══ GIVEN RECORDS

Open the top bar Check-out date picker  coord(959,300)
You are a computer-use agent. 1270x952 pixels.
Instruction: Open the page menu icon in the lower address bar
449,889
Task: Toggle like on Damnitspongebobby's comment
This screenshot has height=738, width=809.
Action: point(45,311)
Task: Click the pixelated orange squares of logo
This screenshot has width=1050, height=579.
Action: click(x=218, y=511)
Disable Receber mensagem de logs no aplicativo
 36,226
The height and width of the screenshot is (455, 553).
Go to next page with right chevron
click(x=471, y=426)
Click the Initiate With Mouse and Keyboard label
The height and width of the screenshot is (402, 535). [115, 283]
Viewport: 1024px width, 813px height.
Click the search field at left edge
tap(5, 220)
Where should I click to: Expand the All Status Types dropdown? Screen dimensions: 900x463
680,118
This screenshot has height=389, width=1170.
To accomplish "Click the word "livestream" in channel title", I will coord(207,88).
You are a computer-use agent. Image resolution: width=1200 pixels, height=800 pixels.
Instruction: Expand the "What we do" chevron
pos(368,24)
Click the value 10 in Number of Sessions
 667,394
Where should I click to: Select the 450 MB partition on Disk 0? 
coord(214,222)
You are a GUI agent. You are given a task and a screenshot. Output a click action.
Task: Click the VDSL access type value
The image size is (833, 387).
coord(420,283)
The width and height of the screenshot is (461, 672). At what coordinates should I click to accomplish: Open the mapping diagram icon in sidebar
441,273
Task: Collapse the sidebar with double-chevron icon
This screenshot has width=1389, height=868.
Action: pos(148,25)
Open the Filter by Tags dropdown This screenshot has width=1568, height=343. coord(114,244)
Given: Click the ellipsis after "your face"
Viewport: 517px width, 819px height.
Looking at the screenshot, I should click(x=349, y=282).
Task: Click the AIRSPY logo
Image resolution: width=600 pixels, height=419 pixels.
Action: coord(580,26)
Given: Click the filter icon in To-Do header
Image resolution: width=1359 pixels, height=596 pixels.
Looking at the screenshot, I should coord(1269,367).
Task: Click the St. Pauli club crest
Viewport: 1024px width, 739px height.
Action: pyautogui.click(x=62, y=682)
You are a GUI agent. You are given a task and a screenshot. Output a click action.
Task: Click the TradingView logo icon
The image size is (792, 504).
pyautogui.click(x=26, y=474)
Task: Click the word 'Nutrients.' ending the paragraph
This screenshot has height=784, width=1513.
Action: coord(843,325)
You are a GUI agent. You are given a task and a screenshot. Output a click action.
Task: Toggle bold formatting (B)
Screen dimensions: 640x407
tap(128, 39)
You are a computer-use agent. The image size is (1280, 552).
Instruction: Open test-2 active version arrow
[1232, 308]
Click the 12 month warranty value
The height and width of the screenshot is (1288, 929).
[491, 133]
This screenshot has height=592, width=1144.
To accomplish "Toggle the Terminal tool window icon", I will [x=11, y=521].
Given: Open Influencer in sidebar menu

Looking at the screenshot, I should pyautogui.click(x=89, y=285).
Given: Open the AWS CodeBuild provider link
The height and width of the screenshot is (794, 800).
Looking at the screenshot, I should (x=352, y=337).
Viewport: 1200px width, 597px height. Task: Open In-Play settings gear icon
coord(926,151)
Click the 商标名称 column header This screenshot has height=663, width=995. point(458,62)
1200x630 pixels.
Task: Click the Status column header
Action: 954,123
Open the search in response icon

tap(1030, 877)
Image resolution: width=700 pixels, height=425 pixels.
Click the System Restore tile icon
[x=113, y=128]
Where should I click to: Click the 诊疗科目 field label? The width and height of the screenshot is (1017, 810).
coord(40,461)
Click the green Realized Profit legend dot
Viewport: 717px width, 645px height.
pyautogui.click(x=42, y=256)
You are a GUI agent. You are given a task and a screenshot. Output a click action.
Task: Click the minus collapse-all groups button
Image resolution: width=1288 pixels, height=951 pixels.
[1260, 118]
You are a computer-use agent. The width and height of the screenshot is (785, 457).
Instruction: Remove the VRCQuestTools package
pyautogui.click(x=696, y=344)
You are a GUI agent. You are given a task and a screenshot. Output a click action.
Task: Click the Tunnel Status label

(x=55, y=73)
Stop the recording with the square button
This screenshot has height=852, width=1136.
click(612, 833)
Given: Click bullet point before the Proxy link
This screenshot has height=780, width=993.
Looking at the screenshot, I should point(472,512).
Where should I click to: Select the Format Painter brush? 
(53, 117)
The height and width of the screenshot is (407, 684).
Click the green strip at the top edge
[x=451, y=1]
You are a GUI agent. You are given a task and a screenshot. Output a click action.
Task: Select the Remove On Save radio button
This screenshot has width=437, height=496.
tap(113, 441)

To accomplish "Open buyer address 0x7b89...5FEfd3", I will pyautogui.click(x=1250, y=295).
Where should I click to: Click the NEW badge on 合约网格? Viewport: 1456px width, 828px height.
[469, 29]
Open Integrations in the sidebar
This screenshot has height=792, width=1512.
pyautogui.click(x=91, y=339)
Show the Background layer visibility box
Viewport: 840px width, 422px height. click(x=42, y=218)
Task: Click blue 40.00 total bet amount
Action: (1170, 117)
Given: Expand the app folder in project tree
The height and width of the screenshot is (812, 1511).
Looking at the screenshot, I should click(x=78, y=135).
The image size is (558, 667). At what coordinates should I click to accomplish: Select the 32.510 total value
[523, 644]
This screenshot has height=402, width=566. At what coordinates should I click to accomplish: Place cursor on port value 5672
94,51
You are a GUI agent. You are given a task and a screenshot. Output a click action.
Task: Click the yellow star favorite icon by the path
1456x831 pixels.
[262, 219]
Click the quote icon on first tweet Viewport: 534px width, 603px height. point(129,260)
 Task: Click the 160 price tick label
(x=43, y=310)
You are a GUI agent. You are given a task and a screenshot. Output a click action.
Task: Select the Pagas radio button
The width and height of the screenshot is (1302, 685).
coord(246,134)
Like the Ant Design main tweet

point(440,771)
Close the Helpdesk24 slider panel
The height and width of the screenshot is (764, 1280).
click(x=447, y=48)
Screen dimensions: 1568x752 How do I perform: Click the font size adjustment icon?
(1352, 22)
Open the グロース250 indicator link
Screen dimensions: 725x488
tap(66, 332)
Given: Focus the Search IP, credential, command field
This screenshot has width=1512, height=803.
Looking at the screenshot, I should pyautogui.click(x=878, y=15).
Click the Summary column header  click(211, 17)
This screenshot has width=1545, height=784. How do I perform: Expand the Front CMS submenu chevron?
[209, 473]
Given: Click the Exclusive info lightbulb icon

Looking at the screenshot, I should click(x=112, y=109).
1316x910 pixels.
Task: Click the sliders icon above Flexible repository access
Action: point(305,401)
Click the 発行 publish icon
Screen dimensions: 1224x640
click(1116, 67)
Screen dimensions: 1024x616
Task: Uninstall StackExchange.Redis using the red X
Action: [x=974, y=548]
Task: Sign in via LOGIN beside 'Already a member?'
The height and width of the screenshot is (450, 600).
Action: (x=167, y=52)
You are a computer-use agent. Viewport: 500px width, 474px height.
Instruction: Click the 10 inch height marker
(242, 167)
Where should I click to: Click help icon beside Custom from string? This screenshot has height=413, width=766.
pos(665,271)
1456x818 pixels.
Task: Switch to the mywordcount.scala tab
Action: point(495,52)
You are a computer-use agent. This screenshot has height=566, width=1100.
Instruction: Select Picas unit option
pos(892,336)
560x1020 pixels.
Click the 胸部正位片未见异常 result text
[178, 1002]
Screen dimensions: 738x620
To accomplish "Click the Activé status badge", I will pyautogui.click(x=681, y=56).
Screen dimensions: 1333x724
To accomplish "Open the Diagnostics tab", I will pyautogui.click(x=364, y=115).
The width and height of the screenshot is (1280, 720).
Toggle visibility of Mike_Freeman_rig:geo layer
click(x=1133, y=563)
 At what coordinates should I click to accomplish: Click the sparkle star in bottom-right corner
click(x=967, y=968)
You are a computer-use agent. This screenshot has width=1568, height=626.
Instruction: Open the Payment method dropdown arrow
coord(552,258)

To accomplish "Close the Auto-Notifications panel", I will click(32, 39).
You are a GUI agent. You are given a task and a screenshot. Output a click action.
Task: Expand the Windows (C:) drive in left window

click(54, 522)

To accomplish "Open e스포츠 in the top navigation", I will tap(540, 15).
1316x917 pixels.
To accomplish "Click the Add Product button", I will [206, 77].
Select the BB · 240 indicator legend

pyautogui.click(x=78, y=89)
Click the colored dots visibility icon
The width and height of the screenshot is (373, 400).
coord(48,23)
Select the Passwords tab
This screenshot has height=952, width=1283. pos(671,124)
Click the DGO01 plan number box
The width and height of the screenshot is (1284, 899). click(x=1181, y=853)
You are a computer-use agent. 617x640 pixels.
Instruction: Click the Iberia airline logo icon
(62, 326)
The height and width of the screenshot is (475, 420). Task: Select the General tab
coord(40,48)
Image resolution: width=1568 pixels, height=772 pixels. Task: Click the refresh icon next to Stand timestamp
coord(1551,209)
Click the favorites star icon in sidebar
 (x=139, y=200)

════

WHAT TO PRODUCE:
Duplicate the records from the line containing "Image resolution: width=1568" through the end of the records, reproducing each line verbatim.

ANSWER TO THIS PROBLEM:
Image resolution: width=1568 pixels, height=772 pixels. Task: Click the refresh icon next to Stand timestamp
coord(1551,209)
Click the favorites star icon in sidebar
 (x=139, y=200)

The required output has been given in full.